La vertu, la raison, les loix, l’autorité,
Dans vos desirs fougueux vous causent quelque peine ;
C’est le balancier qui vous gêne,
Mais qui fait votre sûreté.

La morale de cette fable, à n'en pas douter, sanctionne du danseur de corde l'Hybris, évoquée dans la synthèse conclusive du mémoire de Daniel Poza : "Cave ne cadas ! ou du bon usage de la chute dans le monde antique". Quant au bouffon dans la parabole de Nietzsche, est-il l'incarnation de l'Hybris ou de la Fortuna ? La question reste ouverte, comme dans la conclusion du mémoire précité.

4. Selon Pseudo-Appolodore d'Athènes, l'énigme était formulée, dans sa Bibliothèque, comme ceci : "Quel être, pourvu d'une seule voix, a d'abord quatre jambes, puis deux jambes et trois jambes ensuite ?" Selon Jean Cocteau, qui fit naître dans le cœur du Sphinx, devenue une belle jeune femme dans sa pièce "La machine infernale" (édition Le livre de poche) une passion amoureuse pour Œdipe, le monstre aurait révélé sur le mode du conditionnel présent le fin mot de l'énigme et ainsi sauvé la vie à Œdipe mais ne l'aurait pas préservé hélas de son sinistre destin : "… et je te remettrais au fait en te dévoilant l'énigme.

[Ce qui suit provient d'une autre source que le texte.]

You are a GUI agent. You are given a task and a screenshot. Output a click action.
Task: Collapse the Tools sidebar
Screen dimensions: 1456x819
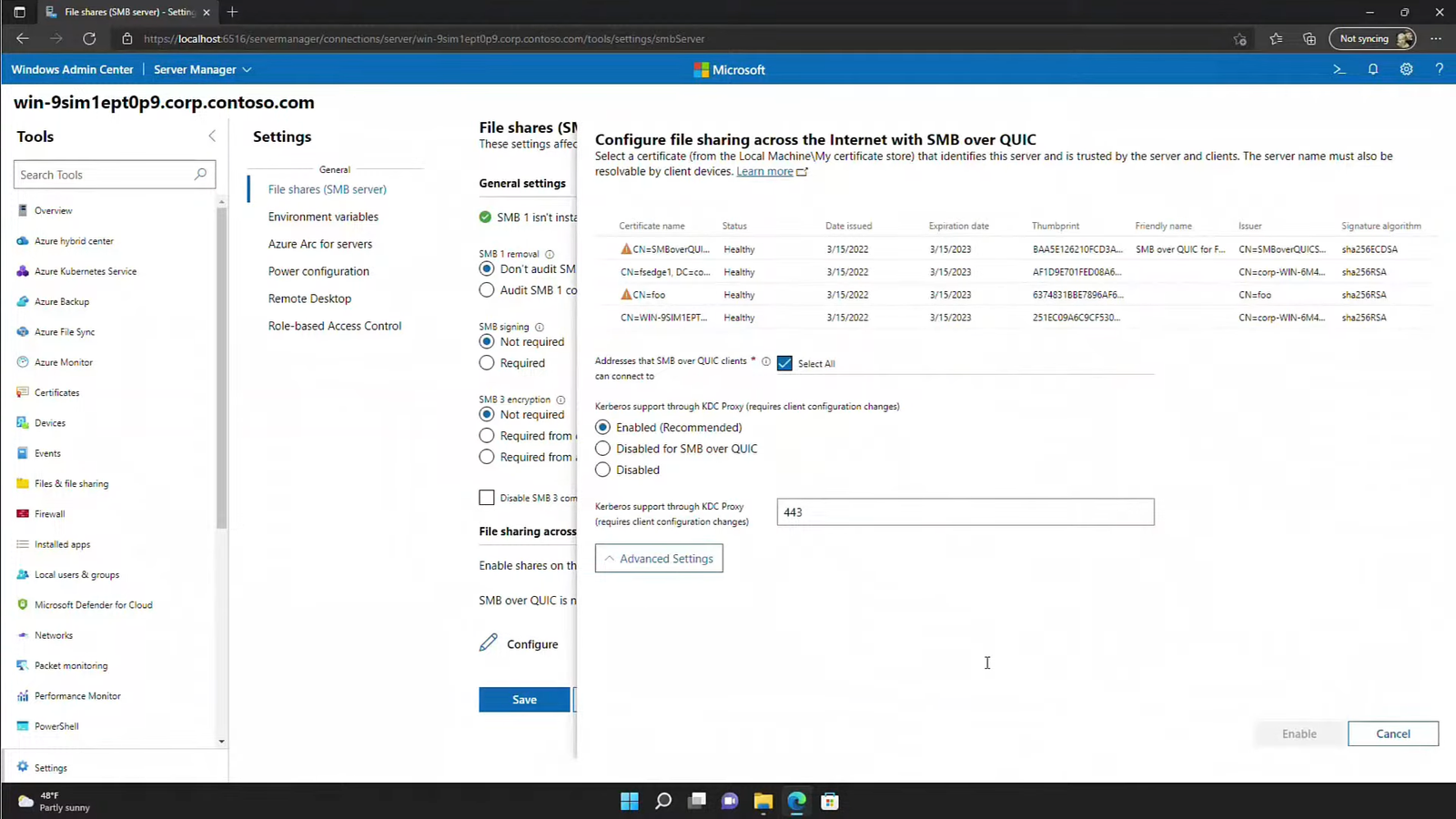(x=212, y=136)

Cet animal est l'homme qui marche à quatre pattes lorsqu'il est enfant, sur deux pattes quand il est valide, et lorsqu'il est vieux, avec la troisième patte d'un bâton."

5. La plupart des dinosaures connus et des oiseaux possèdent un nombre variable de vertèbres cervicales supérieure à celui des mammifères et aux sept vertèbres qui articulent le cou des humains.

6. L'homoncule de Penfield qui hante les antichambres des neurosciences.